Bug 1262262

Summary:	Command on mount hung for more than ping-timeout interval
Product:	[Red Hat Storage] Red Hat Gluster Storage	Reporter:	Shruti Sampat <ssampat>
Component:	replicate	Assignee:	Bug Updates Notification Mailing List <rhs-bugs>
Status:	CLOSED WORKSFORME	QA Contact:	Anoop <annair>
Severity:	high	Docs Contact:
Priority:	medium
Version:	unspecified	CC:	atumball, ravishankar, rhs-bugs, sasundar, storage-qa-internal
Target Milestone:	---	Keywords:	ZStream
Target Release:	---
Hardware:	Unspecified
OS:	Unspecified
Whiteboard:
Fixed In Version:		Doc Type:	Bug Fix
Doc Text:		Story Points:	---
Clone Of:		Environment:
Last Closed:	2018-01-30 07:44:33 UTC	Type:	Bug
Regression:	---	Mount Type:	---
Documentation:	---	CRM:
Verified Versions:		Category:	---
oVirt Team:	---	RHEL 7.3 requirements from Atomic Host:
Cloudforms Team:	---	Target Upstream Version:
Embargoed:

Description Shruti Sampat 2015-09-11 09:59:15 UTC

Description of problem:
-----------------------

getxattr command on the fuse mount of a volume was hung for a very long time.
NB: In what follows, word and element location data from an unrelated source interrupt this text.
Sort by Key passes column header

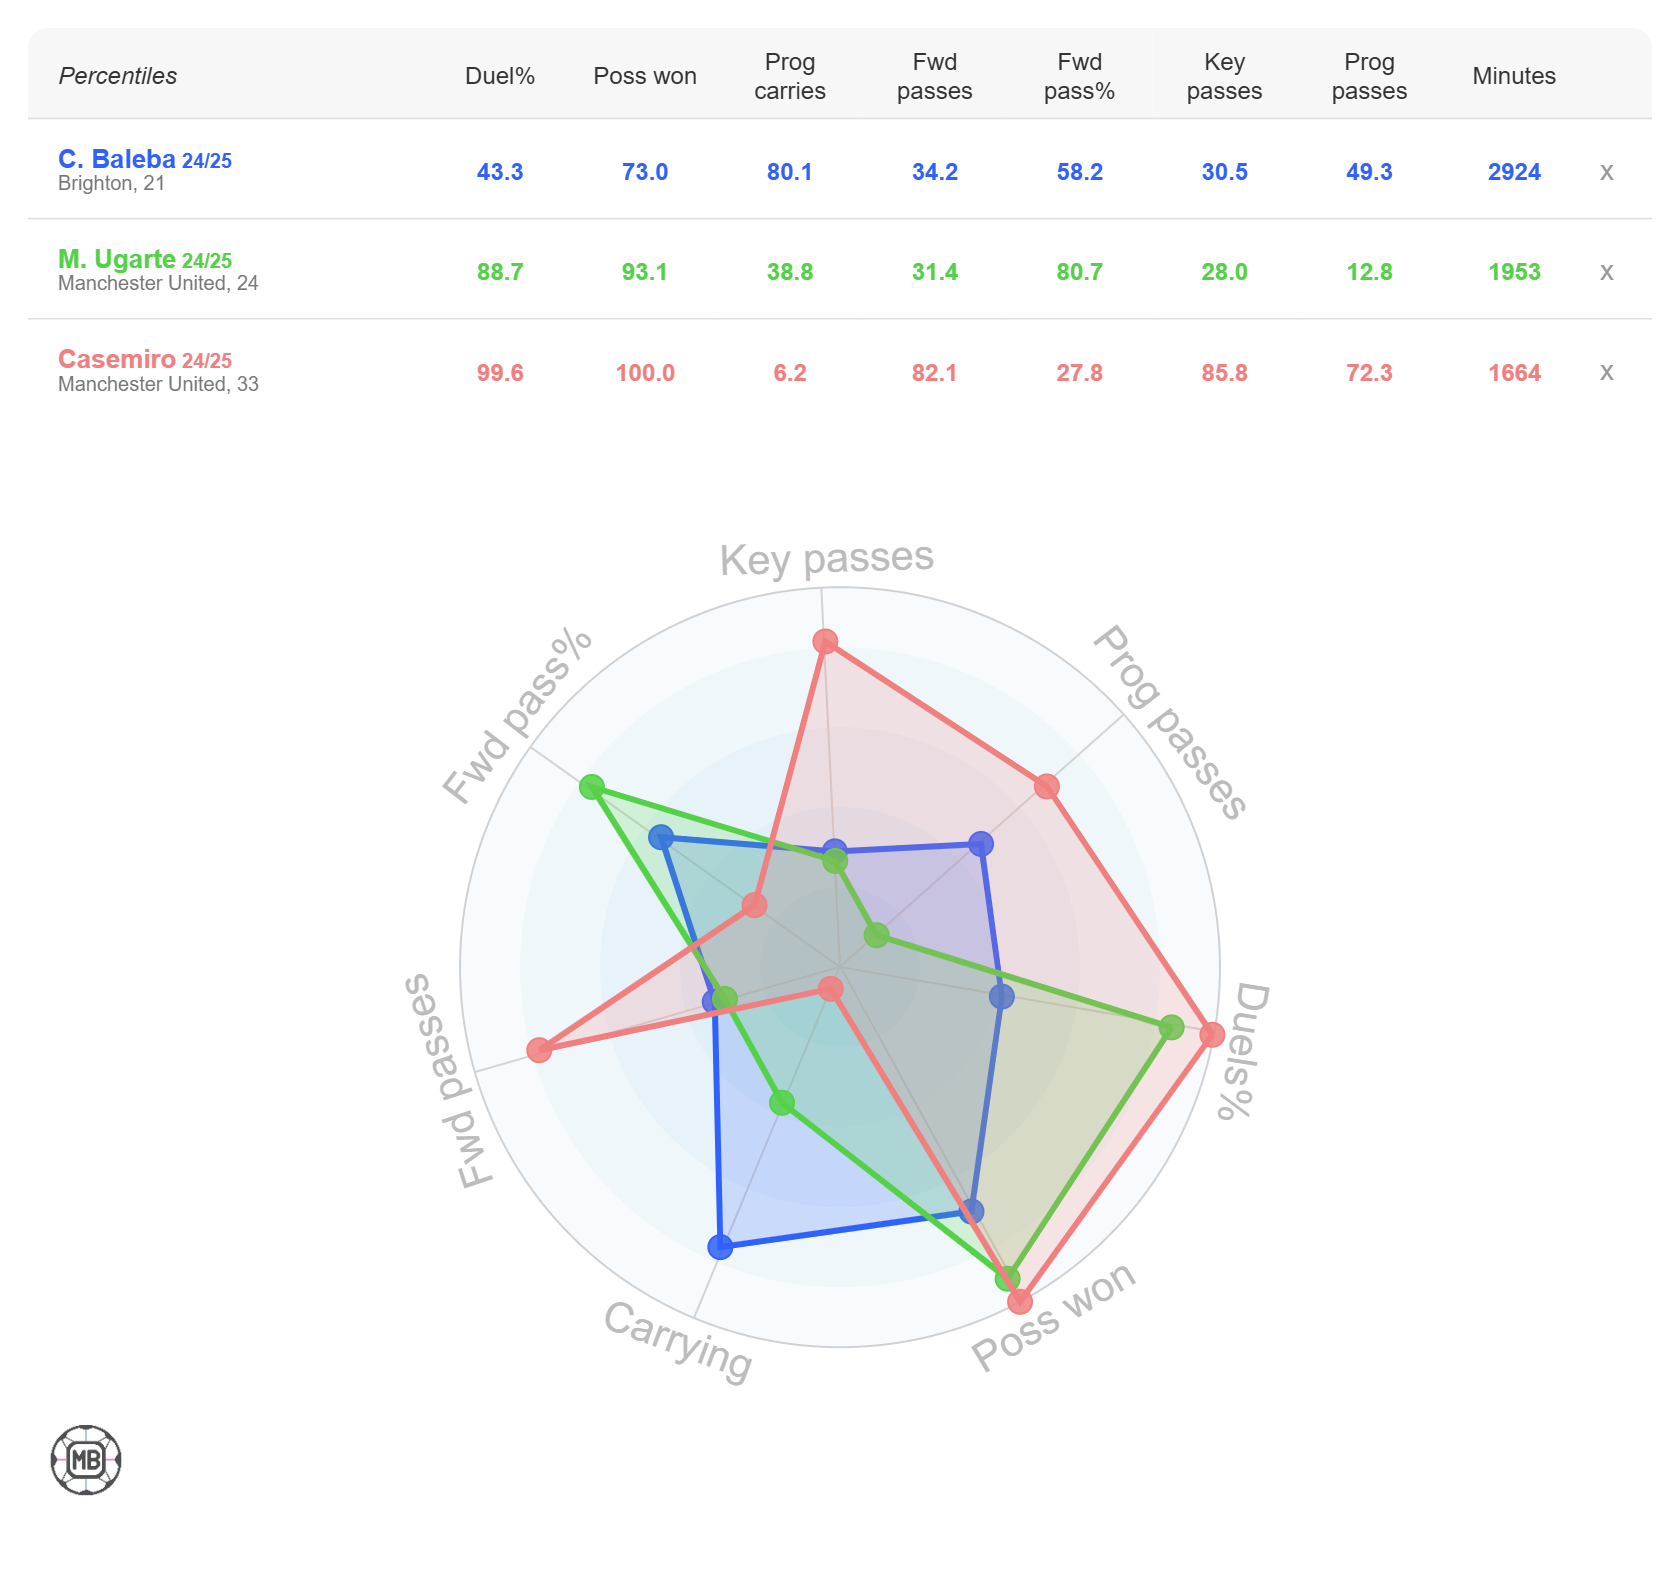pyautogui.click(x=1224, y=76)
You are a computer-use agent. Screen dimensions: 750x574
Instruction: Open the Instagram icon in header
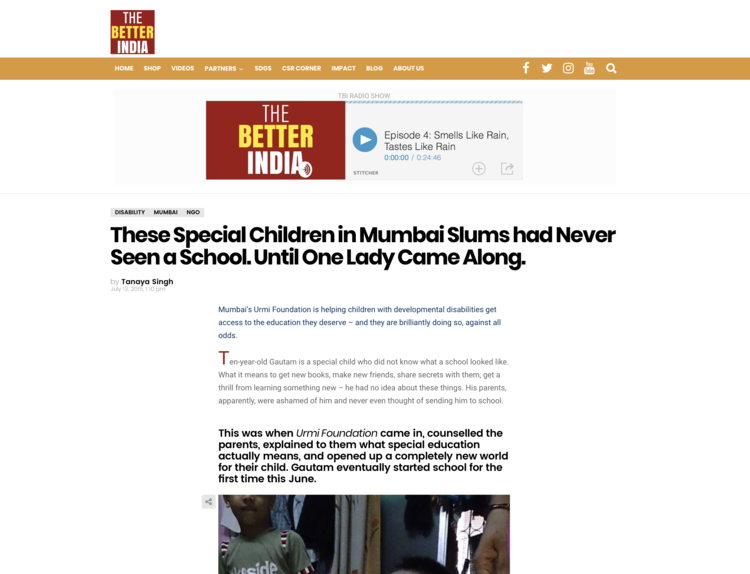(568, 68)
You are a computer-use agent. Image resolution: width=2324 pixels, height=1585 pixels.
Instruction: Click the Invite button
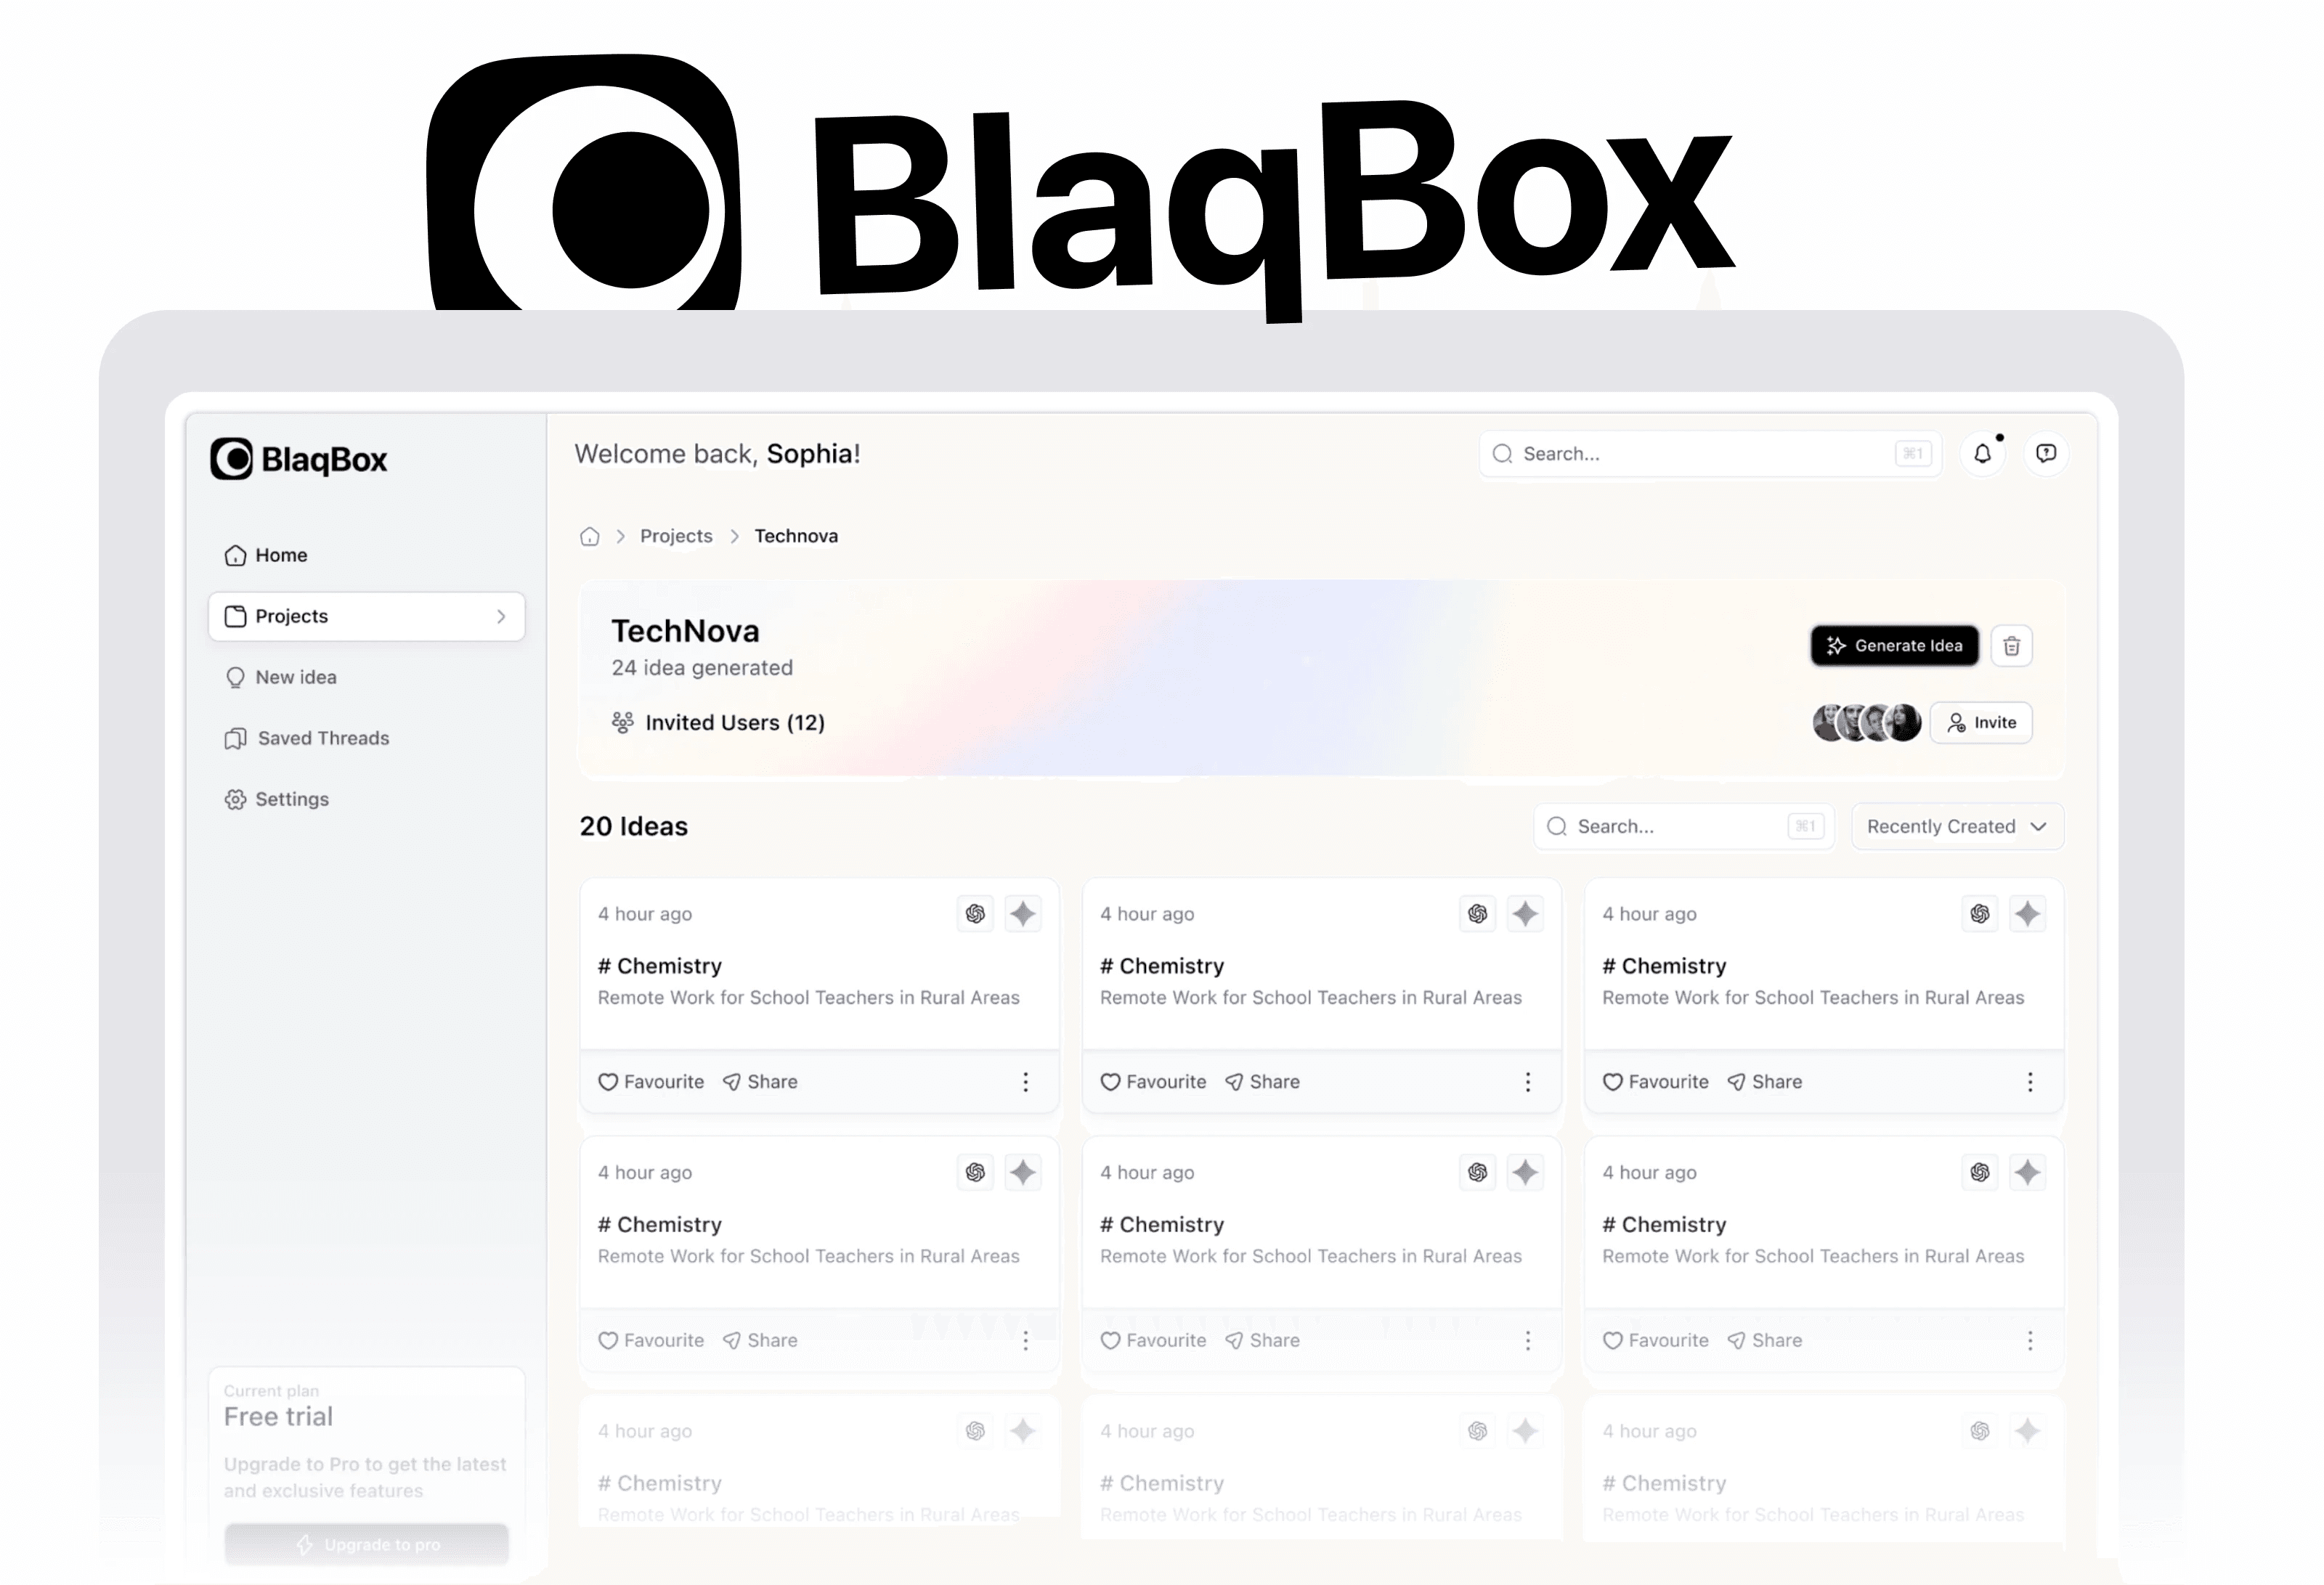[1980, 723]
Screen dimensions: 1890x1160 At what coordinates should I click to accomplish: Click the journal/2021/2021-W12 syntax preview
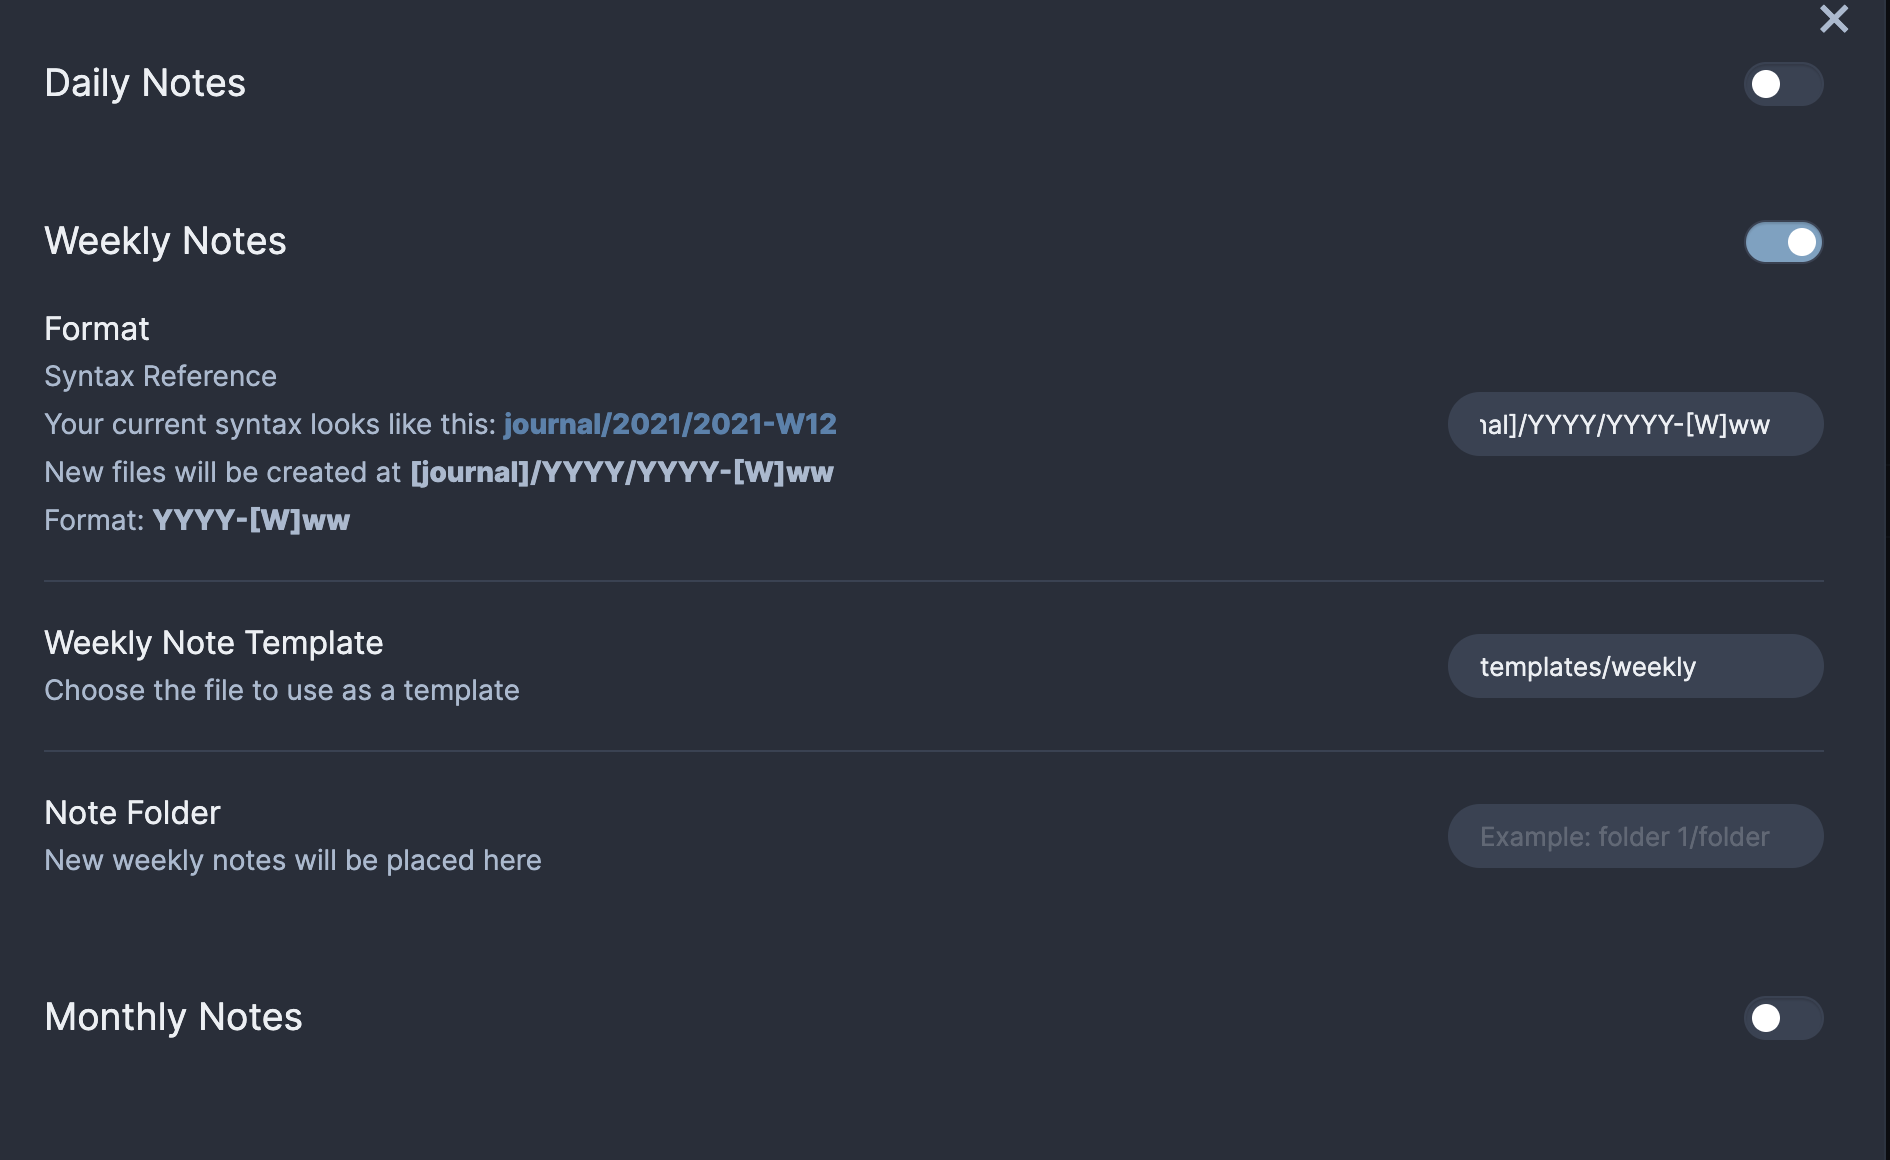(x=670, y=424)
Using gdb on the mount process showed this -

(gdb) p clnt->conn
$6 = {lock = {__data = {__lock = 0, __count = 0, __owner = 0, __nusers = 0, __kind = 0, __spins = 0, __list = {__prev = 0x0, __next = 0x0}}, __size = '\000' <repeats 39 times>, __align = 0}, 
  trans = 0x7faccc0cd7f0, config = {rpc_timeout = 0, remote_port = 0, remote_host = 0x0, ping_timeout = 0}, reconnect = 0x0, timer = 0x7facac000ad0, ping_timer = 0x0, rpc_clnt = 0x7faccc0bdc60, 
  connected = 1 '\001', saved_frames = 0x7faccc0cf6a0, frame_timeout = 1800, last_sent = {tv_sec = 1441955034, tv_usec = 568863}, last_received = {tv_sec = 1441961528, tv_usec = 393618}, ping_started = 0, 
  name = 0x7faccc0a7ca0 "test-client-0", ping_timeout = 42, pingcnt = 10, msgcnt = 136}

(gdb) p clnt->conn.ping_timer
$7 = (gf_timer_t *) 0x0

Version-Release number of selected component (if applicable):
-------------------------------------------------------------
glusterfs-3.7.1-14.el7rhgs.x86_64

How reproducible:
-----------------
Frequently

Steps to Reproduce:
-------------------
1. Create a 1x2 volume and mount it on a client via fuse.
2. Run the command on the mount to get the split-brain-status of a file -
`# getfattr -n replica.split-brain-status file'

Actual results:
---------------
The mount was hung for a long time.

Expected results:
-----------------
The command should timeout after the ping-timeout interval and the mount should not be hung.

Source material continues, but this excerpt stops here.